Retrieve Connection Details
After successful deployment, you'll need to collect the following information for integration:
Deployment Name
Note the deployment name you assigned to your model (e.g., gpt-5-chat).
Endpoint URL
From the Azure AI Foundry portal home page, retrieve the endpoint URL for your resource.
API Key
Access the API key from the Azure AI Foundry portal or from the Azure OpenAI resource keys section in the Azure portal.
Best Practices
Regional Availability Considerations
Different models are available in different Azure regions. Top regions with the latest model support include:
Premium Regions (Latest Models Available):
- Sweden Central - Full support for GPT-5 series, o3/o4 models, and all latest features
- East US 2 - Comprehensive model availability including GPT-5 and advanced reasoning models
- East US - Good coverage for most models including GPT-4.1 series
Other Well-Supported Regions:
- West US 3 - Strong coverage for newer models
- Poland Central - Good availability for GPT-4.1 and reasoning models
- South Central US - Solid model support across various families
Important Notes:
- GPT-5 requires registration for access: Apply here
- GPT-5-mini, GPT-5-nano, and GPT-5-chat do not require registration
- Sweden Central and East US 2 have the broadest model availability
- Always check the official models page for the latest regional availability
Model Selection Guidelines
- GPT-5 series - Latest and most capable models for cutting-edge applications
- GPT-4.1 - Best for applications requiring very large context (1M tokens)

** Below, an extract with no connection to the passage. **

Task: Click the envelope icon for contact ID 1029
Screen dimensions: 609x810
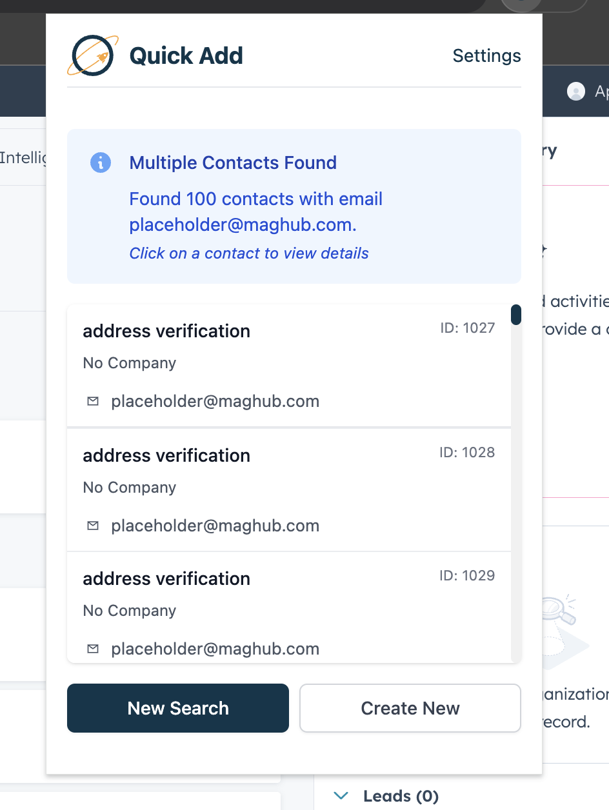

- o3/o4 models - Choose for complex reasoning, mathematical problems, research tasks
- GPT-image-1 - Superior image generation with editing capabilities
- Model-router - Automatically selects optimal model for each request
Security Considerations
- Store API keys securely using Azure Key Vault
- Implement proper authentication and authorization
- Use managed identities when possible
- Regularly rotate API keys
Cost Optimization
- Monitor token usage and costs through Azure Cost Management
- Set appropriate rate limits to control usage
- Use the most cost-effective model for your use case
- Implement caching strategies to reduce API calls
Performance Optimization
- Choose the region closest to your users
- Implement retry logic for API calls
- Use connection pooling for high-volume applications
- Monitor response times and adjust rate limits accordingly
Troubleshooting Common Issues
Deployment Fails
- Verify you have sufficient quota for the selected model
- Check if the model is available in your selected region
- Ensure your subscription has access to Azure OpenAI service
Access Denied Errors
- Verify API key is correct and not expired
- Check if your IP address is allowed if network restrictions are enabled
- Confirm the endpoint URL is correctly formatted
Rate Limit Exceeded
- Monitor your token usage in the Azure portal
- Adjust rate limits if necessary
- Implement exponential backoff in your application
Next Steps
Now that you have successfully created an Azure OpenAI resource and deployed models, you can:
- Integrate the API into your applications
- Set up monitoring and alerting
- Configure additional models for different use cases
- Implement content filtering and safety measures
- Connect to development tools like GitHub Copilot
Conclusion
Creating and deploying Azure OpenAI resources provides a powerful foundation for integrating AI capabilities into your applications. By following this step-by-step guide, you've successfully set up an Azure OpenAI resource and deployed AI models ready for integration.
The deployed models can now be used for various AI-powered features including text generation, code completion, content creation, and more, all backed by Microsoft Azure's robust cloud infrastructure.